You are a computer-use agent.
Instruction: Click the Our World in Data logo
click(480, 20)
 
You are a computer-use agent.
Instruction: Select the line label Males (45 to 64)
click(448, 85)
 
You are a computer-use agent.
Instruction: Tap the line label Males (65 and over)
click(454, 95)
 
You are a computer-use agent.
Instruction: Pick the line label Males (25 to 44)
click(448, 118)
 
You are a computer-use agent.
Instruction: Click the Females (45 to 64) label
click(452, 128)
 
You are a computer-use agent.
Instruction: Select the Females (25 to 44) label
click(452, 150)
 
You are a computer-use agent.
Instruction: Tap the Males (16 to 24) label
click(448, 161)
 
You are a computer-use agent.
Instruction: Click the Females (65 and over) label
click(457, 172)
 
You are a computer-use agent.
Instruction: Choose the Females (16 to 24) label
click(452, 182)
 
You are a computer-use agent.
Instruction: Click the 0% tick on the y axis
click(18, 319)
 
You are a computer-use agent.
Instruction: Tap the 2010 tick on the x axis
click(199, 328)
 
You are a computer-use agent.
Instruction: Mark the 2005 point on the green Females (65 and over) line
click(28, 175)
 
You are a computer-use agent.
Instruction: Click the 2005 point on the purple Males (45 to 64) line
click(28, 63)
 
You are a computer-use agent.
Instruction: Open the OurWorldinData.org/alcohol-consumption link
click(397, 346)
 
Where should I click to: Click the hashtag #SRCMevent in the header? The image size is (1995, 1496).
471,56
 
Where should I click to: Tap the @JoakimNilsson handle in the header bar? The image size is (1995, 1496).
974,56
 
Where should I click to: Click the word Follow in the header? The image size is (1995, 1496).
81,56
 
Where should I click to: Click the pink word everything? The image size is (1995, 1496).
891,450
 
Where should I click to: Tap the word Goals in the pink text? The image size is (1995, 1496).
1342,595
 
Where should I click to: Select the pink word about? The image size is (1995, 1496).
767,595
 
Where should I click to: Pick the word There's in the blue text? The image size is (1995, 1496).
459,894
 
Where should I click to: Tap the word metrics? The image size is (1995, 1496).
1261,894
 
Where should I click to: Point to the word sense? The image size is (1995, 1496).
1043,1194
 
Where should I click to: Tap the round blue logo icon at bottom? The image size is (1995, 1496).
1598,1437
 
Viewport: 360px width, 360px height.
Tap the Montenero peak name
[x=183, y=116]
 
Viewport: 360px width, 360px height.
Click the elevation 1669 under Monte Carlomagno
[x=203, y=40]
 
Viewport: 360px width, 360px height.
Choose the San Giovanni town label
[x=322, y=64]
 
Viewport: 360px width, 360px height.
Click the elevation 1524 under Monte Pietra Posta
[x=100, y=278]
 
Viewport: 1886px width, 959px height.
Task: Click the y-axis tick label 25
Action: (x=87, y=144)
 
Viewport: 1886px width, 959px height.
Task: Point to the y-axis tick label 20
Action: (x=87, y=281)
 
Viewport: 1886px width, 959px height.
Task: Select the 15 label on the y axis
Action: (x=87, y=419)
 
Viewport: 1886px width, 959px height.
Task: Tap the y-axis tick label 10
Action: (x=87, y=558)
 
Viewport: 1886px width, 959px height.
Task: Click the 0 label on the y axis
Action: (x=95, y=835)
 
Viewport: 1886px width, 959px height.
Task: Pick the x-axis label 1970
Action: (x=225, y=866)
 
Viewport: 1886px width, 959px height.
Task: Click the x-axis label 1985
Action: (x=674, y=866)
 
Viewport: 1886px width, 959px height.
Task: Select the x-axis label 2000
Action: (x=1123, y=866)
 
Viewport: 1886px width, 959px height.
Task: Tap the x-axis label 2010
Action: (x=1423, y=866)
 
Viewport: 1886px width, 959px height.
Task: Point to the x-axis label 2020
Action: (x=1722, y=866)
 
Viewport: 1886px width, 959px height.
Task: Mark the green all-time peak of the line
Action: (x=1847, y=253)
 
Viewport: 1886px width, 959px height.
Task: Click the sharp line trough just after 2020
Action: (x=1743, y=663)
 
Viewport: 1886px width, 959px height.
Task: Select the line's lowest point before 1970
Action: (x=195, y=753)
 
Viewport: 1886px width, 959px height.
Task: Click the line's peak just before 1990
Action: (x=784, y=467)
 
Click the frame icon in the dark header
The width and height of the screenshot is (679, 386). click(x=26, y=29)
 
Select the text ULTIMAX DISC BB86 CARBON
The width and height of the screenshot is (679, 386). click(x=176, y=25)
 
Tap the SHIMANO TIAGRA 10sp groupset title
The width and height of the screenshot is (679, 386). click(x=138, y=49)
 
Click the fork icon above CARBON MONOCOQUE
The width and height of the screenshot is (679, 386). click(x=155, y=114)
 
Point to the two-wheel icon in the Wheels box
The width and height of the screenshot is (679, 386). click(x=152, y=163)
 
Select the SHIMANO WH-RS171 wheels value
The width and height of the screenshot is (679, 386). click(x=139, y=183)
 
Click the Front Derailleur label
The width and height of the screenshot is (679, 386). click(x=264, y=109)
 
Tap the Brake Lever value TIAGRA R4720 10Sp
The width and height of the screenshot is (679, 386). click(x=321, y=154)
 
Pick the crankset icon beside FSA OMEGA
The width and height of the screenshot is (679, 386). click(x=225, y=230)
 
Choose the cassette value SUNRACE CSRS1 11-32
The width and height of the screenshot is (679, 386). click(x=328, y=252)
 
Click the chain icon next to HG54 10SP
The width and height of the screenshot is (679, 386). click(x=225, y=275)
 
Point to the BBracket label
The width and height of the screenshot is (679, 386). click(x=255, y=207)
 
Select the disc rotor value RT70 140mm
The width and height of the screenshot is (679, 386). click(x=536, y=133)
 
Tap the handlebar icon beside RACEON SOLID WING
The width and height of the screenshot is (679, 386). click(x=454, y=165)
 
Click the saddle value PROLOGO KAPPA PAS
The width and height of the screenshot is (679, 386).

◇ ◇ ◇

# WHAT THE EXERCISE ASKS:
Pick out every line of the records that contains the word "peak" and copy each one.

# FULL SOLUTION:
Tap the Montenero peak name
Task: Mark the green all-time peak of the line
Task: Click the line's peak just before 1990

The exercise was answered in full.